Nöe´s latest book "Action in perception" in order to defend the embodied approach presents a counterargument made by John Searle about how we can understand the workings of the gastrointestinal system by means of studying "food" as an analogy of why we have to study the workings of the brain by means of studying the "world".
It is in this sense, that perhaps we try to unload too much the distintictive parts and contents of the machinery of our brains to look elsewhere which seems terra incognita.
Despite of it, the sensoriomotor approach of Noe and Hurley and others, including Clark and even you, deserves much consideration because might answer many interrogations pose by traditional approaches.

D Silverman said...

Anonymous said...

"Whereas embodied cognition refers to the embeddedness of the brain in the body"

I don't think that's what embodied cognition means.
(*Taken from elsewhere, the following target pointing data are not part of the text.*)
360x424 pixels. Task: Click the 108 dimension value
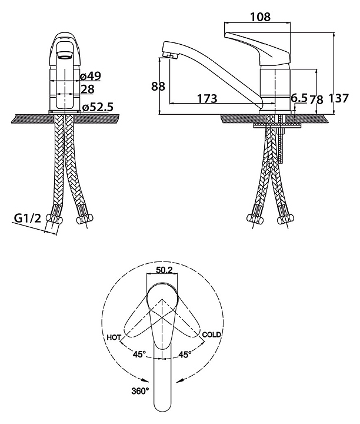point(260,17)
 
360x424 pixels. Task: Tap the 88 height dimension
point(158,87)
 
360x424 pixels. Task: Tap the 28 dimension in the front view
point(87,89)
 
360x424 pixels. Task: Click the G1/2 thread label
point(26,220)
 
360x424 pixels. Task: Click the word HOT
point(114,337)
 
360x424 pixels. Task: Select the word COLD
point(211,334)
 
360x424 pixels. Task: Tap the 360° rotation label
point(140,390)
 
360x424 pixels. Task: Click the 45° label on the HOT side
point(139,355)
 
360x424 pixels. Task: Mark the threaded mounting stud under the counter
point(281,141)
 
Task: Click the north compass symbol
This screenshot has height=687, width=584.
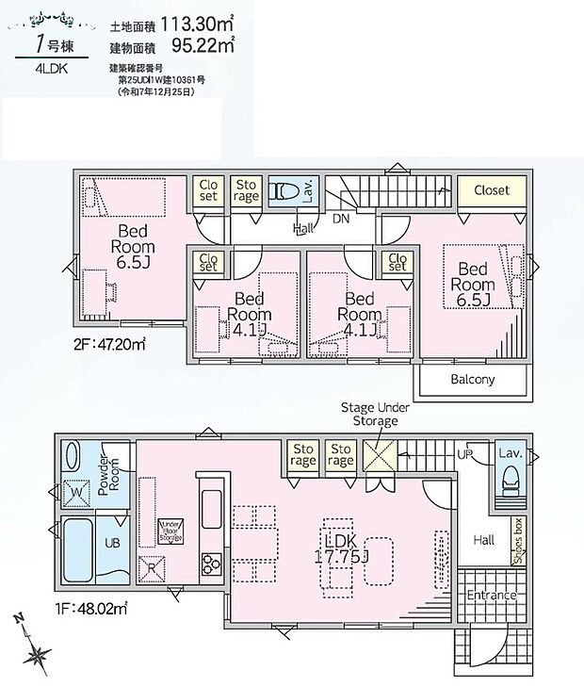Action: (x=35, y=651)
It is how our cognitive processes are based on action. Even perception is based on action. See for example Alva Noe and others."

It comes to the same thing, however.

Noe argues that the only thing that can carry out the action-based perceptual processes humans can has to be a human, or at least has to have a body that resembles a human one in all crucial respects.

This would be a rejoinder to someone thinks the processes could be reproduced in something radically different like a metal box.